Kata -kata penting.
Mereka membingkai bagaimana kita melihat diri kita sebagai manusia, bagaimana kita membayangkan tempat kita dalam sejarah dan bagaimana kita membenarkan tindakan pemerintah. Itulah sebabnya perintah eksekutif Donald Trump untuk mengganti nama Departemen Pertahanan, Departemen Perang lebih dari sekadar penyesuaian birokrasi.
Itu adalah kekejian.
Selama lebih dari 150 tahun setelah pendirian Republik, Amerika tinggal bersama Departemen Perang. Nama itu tumpul dan jujur. Itu mengisyaratkan bahwa perang adalah bisnis untuk memelihara dan mengarahkan pasukan, sesuatu yang harus dilakukan ketika tidak dapat dihindari tetapi tidak dirayakan.
Setelah Perang Dunia II, Kongres memilih jalan yang berbeda. Dengan Undang -Undang Keamanan Nasional tahun 1947, kemudian diubah pada tahun 1949, Departemen Perang menjadi Departemen Pertahanan. Maksudnya jelas: untuk memberi sinyal bahwa Amerika Serikat telah beralih dari pembantaian worldwide menuju masa depan yang dibingkai dalam hal perdamaian dan keamanan kolektif.
Tentu saja, bahkan perubahan itu mengandung tingkat penipuan diri.
Sejak 1947, Amerika telah berperang hampir terus -menerus – Korea, Vietnam, Irak (dua kali), Afghanistan dan banyak intervensi “defensif” di Amerika Latin, Timur Tengah dan Afrika. Pentagon mungkin disebut Departemen Pertahanan, tetapi kenyataannya adalah salah satu kampanye dan pertumpahan darah yang tak ada habisnya. Namun, kata “pertahanan” penting.
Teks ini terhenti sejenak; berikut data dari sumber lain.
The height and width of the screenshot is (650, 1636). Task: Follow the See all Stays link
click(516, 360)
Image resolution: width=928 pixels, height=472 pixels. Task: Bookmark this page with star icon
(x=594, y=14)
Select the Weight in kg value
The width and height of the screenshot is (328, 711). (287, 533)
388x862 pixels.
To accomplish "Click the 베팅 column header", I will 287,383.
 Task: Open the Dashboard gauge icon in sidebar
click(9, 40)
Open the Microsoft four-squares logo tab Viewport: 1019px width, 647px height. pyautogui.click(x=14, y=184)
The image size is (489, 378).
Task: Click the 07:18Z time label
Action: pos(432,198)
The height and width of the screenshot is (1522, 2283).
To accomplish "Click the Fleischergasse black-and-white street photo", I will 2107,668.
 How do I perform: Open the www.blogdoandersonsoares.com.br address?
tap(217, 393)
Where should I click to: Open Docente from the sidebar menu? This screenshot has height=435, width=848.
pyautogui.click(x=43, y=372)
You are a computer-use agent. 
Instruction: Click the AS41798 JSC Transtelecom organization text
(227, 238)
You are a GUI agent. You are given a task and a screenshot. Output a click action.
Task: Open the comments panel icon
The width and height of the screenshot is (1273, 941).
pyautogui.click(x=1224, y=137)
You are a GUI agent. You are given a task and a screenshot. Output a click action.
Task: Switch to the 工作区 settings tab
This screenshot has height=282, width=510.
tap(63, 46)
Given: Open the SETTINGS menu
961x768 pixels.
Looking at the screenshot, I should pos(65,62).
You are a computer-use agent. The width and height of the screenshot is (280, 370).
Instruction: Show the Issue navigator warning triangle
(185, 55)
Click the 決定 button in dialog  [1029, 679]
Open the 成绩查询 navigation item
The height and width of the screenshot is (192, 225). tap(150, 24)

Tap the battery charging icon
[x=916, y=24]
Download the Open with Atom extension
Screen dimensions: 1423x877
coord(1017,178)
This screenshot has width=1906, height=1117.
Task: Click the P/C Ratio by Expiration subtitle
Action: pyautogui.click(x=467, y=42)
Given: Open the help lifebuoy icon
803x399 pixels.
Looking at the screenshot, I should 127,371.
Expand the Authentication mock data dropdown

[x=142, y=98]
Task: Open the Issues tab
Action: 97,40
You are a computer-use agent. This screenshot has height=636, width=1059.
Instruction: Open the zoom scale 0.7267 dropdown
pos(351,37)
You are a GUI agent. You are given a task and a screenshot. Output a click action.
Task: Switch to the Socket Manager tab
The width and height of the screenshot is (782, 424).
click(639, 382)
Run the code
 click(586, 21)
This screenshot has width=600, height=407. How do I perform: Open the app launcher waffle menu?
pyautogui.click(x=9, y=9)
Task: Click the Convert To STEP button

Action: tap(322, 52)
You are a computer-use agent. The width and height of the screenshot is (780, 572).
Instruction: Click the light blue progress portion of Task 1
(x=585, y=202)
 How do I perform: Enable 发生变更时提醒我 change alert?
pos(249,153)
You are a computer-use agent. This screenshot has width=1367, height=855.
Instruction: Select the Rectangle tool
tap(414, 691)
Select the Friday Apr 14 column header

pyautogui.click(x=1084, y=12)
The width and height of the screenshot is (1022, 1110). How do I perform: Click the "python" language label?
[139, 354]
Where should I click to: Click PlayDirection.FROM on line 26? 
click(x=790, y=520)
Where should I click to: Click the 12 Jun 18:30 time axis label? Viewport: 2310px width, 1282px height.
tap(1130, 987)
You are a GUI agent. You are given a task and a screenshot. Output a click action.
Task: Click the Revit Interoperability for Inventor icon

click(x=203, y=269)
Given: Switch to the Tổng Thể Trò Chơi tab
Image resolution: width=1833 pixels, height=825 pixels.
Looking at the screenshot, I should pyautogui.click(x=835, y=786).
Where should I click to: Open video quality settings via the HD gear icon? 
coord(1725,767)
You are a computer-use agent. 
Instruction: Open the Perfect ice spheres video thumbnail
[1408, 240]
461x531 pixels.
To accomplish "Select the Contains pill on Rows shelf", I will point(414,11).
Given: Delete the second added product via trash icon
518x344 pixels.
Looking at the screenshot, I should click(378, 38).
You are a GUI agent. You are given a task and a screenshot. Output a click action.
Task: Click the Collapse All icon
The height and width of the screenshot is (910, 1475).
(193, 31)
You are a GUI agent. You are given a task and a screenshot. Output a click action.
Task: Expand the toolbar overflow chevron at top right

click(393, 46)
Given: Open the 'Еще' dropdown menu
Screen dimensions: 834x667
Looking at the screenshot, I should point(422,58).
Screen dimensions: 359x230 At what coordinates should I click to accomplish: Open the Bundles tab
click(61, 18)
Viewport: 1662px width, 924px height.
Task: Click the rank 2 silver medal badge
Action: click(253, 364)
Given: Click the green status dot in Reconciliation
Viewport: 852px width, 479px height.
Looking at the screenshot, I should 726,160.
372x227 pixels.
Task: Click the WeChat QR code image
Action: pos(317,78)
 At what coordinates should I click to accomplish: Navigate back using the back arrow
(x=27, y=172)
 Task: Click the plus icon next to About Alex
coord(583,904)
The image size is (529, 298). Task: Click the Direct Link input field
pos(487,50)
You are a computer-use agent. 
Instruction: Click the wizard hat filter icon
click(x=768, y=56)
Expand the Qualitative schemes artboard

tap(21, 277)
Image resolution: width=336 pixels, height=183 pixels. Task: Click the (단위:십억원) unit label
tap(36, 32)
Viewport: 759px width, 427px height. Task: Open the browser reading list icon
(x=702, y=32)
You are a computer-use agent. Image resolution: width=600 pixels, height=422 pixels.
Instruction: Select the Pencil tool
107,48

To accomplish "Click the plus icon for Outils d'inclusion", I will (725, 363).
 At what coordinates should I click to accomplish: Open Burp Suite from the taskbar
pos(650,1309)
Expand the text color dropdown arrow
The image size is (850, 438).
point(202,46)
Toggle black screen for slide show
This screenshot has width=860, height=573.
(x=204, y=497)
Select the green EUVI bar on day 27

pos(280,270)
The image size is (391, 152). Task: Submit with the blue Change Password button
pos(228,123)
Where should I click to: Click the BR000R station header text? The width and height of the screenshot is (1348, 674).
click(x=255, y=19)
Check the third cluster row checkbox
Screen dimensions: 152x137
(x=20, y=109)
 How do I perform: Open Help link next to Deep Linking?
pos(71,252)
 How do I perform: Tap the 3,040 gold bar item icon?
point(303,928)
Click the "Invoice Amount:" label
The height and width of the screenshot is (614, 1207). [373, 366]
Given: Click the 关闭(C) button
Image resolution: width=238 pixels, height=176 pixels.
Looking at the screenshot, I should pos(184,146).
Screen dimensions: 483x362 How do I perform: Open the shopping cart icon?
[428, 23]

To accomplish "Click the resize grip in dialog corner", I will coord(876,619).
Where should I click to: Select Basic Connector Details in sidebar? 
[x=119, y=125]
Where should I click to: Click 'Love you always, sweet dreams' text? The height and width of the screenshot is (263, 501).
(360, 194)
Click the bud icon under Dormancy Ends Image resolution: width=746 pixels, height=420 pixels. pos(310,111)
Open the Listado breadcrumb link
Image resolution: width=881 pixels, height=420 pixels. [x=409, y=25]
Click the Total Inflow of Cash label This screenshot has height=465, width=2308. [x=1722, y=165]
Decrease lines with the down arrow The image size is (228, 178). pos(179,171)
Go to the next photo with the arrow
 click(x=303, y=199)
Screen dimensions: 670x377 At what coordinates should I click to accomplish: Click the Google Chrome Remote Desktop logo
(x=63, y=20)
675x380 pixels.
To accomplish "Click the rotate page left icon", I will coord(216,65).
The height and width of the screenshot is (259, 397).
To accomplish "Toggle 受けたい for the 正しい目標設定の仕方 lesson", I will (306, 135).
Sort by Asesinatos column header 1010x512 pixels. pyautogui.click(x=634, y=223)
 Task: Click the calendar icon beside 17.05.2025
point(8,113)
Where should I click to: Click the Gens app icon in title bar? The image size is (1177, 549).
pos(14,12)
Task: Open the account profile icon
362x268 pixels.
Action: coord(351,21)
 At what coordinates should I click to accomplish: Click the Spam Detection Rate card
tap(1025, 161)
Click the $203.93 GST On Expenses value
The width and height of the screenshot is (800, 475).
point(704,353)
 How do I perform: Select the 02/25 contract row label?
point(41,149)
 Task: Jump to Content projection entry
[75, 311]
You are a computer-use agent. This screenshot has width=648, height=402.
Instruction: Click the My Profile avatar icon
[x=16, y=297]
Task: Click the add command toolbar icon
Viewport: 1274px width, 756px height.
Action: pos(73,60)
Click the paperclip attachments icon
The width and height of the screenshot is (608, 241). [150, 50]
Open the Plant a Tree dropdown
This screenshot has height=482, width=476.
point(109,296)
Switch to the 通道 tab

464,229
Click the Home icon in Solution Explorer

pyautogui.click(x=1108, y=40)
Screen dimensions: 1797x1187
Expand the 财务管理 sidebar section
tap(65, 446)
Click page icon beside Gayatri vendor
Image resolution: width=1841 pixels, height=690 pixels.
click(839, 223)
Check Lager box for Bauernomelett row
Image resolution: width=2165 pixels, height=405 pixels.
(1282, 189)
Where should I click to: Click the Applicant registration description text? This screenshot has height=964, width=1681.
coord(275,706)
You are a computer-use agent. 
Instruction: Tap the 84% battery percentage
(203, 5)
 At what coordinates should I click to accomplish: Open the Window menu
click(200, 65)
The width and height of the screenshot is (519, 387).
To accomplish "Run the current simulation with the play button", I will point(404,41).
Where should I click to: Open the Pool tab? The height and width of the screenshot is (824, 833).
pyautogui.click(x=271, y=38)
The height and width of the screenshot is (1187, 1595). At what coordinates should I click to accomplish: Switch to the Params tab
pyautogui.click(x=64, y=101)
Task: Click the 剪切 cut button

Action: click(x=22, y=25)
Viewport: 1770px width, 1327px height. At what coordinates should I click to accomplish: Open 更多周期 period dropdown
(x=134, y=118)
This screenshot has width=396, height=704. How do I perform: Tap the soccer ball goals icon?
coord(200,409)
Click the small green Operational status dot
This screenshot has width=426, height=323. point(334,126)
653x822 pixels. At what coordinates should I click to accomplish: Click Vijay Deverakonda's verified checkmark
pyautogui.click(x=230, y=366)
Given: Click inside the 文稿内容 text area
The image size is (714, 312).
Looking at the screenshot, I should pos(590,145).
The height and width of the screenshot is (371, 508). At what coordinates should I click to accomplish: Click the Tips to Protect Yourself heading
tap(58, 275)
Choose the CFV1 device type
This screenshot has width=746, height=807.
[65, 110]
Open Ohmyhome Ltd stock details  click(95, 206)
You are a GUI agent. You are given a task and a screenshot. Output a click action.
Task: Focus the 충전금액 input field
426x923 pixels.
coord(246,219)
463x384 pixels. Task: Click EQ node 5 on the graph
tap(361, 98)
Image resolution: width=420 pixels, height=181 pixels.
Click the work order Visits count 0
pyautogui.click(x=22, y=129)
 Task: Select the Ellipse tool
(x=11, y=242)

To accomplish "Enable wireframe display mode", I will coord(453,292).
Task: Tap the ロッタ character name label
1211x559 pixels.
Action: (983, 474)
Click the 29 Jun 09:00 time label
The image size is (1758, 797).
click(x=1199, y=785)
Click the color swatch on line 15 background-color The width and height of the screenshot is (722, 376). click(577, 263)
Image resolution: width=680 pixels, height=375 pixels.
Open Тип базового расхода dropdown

Ini menyiratkan bahwa kekuatan adalah pilihan terakhir, bukan prinsip pengorganisasian kehidupan nasional.
Keputusan Trump untuk membangkitkan kembali nama Departemen Perang menghilangkan kepura -puraan itu. Ia mengumumkan kepada dunia dan kepada orang -orang kita sendiri bahwa perang tidak lagi enggan tetapi pusat identitas Amerika. Perubahan itu bukan hanya semantik. Ini adalah simbol dari proyek yang lebih besar: ketinggian militerisme sebagai jantung kehidupan Amerika.
Apa artinya ketika “perang” menjadi kredo nasional kita? Ini berarti kekuasaan akan diukur bukan dengan kekuatan demokrasi kita atau ketahanan lembaga kita, tetapi oleh parade pasukan dan guntur senjata. Keseimbangan antara otoritas sipil dan militer mungkin condong ke arah yang terakhir.
Ini bukan kecelakaan.
Trump telah lama memuliakan citra kekuatan mentah, ceremony tentara dan intimidasi musuh baik asing maupun domestik. Dengan mengisi ulang Departemen Pertahanan, ia menjelaskan niatnya untuk mengabadikan perang bukan sebagai alat tetapi sebagai filosofi. Ini adalah bahasa otoritarianisme, drumbeat kekaisaran, dan itu harus menyerang teror ke jantung setiap orang Amerika yang menghargai kebebasan.
Di Bay Area, kita ingat para pemimpin yang memilih kedamaian. Di Walnut Creek, bankir yang berubah menjadi kongres Pete Stark mengangkat tanda perdamaian di atas banknya untuk memprotes Vietnam. Di Berkeley, Daniel Ellsberg mengekspos kebohongan pemerintah dengan merilis Government Papers. Di San Francisco, Pendeta Cecil Williams menjadikan Glide Memorial Church sebagai suar untuk perdamaian dan keadilan. Dan di South Bay, Dolores Huerta bersikeras bahwa perdamaian sejati membutuhkan martabat ekonomi dan hak -hak buruh.
Warga negara ini tidak boleh mengangkat bahu pada saat kembalinya Departemen Perang.
Kita harus menyebutnya apa itu – pengkhianatan atas harapan bahwa kedamaian mungkin menjadi takdir kita. Sejarah mengajarkan kita bahwa kata -kata tidak pernah hanya tag. Mereka adalah spanduk. Membesarkan panji perang berarti memberi tahu dunia siapa kita dan siapa yang kita inginkan. Jika kita menerima perubahan dalam keheningan ini, kita sudah akan menyerah lebih dari nama kita. Kita akan menyerahkan jiwa kita.
Tom Debley adalah seorang pensiunan jurnalis East Bay dan petugas urusan publik. Dia tinggal di Walnut Creek.